For about a month now Twizzi's decided breakfast is not for
her. I feed her twice a day. Is this normal? I have put chicken
in her kibble and she will eat it. I have the natural balance food
that I mix in for her, but without doing this, she won't eat it.
She eat's dinner very good and I should say she eat's about
1/2 a cup per day. She is about 10lbs. Has this happened to
any of your fur babies?


----------



## kelrobin (Jan 21, 2008)

How old is she? Many Havs will skip meals from time to time, but as long as she is eating one good meal I would not worry. She will eat when she's hungry. I think Jackson does best on a small morning meal, but if he skips it, I know he will gobble down dinner and be just fine.


----------



## HavaneseSoon (Nov 4, 2008)

Dexter skips many mornings...but, will be very hungry for supper, and sometimes he holds out a little at supper because he knows he will get something after our supper. 

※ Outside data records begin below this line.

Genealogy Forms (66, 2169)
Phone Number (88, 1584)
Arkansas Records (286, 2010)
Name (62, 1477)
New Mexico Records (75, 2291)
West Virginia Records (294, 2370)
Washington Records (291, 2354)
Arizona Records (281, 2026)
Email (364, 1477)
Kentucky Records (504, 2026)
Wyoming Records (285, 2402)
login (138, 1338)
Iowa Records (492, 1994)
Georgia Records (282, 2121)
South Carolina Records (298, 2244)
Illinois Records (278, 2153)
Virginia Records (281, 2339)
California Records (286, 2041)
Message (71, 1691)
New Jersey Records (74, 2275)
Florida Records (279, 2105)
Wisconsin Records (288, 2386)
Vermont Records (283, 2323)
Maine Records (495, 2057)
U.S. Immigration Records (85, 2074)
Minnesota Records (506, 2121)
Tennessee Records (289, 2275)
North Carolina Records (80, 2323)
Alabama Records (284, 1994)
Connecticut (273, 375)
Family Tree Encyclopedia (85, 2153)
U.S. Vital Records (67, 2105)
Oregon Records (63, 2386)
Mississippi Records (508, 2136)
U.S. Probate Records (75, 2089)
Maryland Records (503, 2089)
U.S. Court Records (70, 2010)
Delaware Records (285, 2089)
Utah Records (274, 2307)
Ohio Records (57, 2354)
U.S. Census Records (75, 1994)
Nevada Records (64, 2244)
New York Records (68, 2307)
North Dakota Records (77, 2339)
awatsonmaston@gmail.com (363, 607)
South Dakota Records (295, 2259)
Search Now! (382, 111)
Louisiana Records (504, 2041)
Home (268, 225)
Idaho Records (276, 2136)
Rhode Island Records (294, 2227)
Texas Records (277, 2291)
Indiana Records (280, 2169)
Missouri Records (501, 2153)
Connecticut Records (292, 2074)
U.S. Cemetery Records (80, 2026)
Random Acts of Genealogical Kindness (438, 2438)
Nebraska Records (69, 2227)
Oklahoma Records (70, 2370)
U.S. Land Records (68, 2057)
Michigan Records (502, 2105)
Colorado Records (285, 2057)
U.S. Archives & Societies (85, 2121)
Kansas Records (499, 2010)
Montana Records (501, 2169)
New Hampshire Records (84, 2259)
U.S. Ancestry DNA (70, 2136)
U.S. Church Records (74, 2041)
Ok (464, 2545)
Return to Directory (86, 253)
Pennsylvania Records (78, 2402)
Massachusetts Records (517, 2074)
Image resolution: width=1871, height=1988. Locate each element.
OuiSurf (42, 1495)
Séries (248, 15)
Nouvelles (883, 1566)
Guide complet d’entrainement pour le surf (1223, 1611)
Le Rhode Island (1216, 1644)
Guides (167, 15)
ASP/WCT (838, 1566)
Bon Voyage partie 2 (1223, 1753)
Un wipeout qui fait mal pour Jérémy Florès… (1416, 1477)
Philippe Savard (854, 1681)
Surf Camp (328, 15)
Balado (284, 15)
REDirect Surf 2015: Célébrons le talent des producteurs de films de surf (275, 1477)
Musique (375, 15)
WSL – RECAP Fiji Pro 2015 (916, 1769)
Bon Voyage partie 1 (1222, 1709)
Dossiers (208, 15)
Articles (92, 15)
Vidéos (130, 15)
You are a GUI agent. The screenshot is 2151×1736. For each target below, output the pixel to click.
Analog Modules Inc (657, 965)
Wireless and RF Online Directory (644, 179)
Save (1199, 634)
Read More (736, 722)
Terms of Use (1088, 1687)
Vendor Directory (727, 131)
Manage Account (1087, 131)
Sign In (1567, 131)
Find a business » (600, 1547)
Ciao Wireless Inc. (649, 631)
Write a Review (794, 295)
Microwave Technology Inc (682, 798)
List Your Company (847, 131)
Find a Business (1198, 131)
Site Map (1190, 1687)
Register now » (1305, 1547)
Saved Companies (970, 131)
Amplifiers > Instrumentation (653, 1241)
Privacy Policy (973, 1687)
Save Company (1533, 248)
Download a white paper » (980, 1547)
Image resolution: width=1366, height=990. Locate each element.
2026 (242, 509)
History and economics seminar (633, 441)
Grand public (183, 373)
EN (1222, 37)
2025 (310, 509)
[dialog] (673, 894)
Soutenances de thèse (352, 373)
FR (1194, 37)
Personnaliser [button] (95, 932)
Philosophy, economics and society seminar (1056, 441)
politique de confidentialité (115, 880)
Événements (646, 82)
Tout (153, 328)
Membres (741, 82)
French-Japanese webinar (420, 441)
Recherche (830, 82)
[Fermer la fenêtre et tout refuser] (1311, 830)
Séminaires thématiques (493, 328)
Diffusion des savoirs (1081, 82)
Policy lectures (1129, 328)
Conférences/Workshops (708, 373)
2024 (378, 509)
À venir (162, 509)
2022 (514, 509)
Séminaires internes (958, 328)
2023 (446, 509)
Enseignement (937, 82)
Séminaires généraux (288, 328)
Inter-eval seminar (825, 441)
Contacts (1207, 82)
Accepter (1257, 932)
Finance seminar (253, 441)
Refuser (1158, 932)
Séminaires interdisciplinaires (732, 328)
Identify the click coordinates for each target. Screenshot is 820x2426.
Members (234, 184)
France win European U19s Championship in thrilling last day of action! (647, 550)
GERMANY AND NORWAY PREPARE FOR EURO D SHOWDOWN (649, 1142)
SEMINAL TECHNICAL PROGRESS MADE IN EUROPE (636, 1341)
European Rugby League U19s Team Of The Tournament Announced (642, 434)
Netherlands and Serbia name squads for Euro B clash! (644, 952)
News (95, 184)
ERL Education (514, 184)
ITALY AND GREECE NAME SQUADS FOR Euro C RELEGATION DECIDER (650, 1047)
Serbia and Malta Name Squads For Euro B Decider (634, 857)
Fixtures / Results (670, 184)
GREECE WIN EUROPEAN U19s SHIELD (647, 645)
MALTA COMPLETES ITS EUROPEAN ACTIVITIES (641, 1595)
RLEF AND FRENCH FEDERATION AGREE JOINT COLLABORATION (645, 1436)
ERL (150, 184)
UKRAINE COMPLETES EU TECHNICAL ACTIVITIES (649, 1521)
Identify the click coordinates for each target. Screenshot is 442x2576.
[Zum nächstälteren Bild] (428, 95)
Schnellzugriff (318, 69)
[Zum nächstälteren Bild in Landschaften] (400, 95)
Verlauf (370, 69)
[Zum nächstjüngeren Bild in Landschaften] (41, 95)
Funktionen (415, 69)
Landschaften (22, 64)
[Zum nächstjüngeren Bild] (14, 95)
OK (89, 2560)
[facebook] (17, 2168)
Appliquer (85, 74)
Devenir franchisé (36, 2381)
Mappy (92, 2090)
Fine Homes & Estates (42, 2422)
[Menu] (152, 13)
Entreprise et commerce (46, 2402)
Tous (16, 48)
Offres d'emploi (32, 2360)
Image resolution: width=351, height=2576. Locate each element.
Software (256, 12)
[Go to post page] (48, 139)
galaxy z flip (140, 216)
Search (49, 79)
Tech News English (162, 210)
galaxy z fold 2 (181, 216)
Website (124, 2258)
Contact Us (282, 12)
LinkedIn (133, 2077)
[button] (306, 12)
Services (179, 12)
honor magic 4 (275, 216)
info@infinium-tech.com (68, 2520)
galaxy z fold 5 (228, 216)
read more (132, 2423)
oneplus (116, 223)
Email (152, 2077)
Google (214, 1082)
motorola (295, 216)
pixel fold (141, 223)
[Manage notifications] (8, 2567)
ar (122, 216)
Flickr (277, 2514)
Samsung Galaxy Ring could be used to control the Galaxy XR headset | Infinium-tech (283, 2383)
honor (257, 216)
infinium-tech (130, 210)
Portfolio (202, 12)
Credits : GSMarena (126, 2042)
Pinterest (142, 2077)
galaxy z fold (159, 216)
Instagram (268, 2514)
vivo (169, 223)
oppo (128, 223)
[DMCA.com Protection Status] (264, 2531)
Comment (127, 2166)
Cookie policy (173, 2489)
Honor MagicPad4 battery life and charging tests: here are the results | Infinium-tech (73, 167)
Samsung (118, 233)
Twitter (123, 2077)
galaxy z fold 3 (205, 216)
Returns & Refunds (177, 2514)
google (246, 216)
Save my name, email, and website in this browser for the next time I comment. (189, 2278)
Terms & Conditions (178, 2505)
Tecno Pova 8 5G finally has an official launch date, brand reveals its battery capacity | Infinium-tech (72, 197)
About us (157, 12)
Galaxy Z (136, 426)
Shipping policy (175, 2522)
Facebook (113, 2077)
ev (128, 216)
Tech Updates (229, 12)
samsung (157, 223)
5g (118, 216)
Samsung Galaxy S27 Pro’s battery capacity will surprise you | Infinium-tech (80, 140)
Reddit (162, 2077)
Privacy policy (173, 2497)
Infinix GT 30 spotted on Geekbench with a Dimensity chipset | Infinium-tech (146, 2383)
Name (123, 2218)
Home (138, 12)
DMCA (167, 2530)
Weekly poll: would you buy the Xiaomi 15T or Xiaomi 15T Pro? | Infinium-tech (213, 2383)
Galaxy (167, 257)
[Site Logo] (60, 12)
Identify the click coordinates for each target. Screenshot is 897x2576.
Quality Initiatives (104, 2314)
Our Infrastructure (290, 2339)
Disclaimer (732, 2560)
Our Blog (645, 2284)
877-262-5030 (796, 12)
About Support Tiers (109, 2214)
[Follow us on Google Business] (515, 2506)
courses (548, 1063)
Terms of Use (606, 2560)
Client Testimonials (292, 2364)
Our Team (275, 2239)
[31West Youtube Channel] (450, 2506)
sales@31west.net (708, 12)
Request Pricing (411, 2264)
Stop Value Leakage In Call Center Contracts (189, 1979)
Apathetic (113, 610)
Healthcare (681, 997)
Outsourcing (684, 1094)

Dexter weight is stable and he could lose a pound. Don't give in if your want to stay with your current food plan.....They can go for several days and hold out for something better. 

As long as they appear well, and are peeing, pooing, and playing, then YOU hold out or your Hav will have trained you well. 

They will eat when they are hungry.


----------



## HavaTwizz (Aug 16, 2009)

Twizzi is 1. So she's holding out for better. I was a little worried
because she's a nibbler and then to go to( no morning feeding)
I've heard alot of if they are hungry they will eat. Thanks


----------



## kelrobin (Jan 21, 2008)

Yes, she's old enough to be doing that. But they do not always require a full AM meal by that age either. She's testing you!


----------



## susieg (Aug 28, 2009)

Lola would often not want to eat when I'd put her food down. I'd end up sprinkling treats and/or parmesean cheese on top to get her to eat. I decided to start free-feeding her and its worked out great for us. She's on the small side, around 9.5 lbs and is pretty thin so I want her to have the opportunity to eat when she's hungry. I still measure out how much food I give her. But I just leave it down all day and she picks at it throughout the day. She usually eats the most at night. I know some people don't like to free feed b/c it can make their potty schedule unpredictable. But, Lola is potty trained and free feeding hasn't affected her potty schedule, she still goes around the same times each day.

Also, I always thought Lola was a picky eater. But turns out, she just didn't like her food. I was giving her Natural Balance lamb & rice. I like to use a limited ingredient formula b/c she has allergies. I switched to California Naturals lamb & rice and she loves it. I no longer have to "garnish" it to get her to eat.

But as others said, they eat when they're hungry. If everything else is fine with Twizzi then I wouldn't worry.


----------



## HavaTwizz (Aug 16, 2009)

Maybe I should try the California Naturals. It got great reviews.
Twizzi has runny eyes so we also have the allergy thing going.
It just seems to me that she did it all of a sudden. I thought she
was traumatized from her day at the groomers lol. I try and think
of anything that happened differently. She a routine kind of a gal


----------



## Havtahava (Aug 20, 2006)

Around 10 months of age, all of my dogs move to only one meal a day. - some earlier. I still offer two meals since I have dogs of varying ages, but my older ones rarely ever eat twice a day. There is no need to enhance the food. If she's hungry, she'll eat.


----------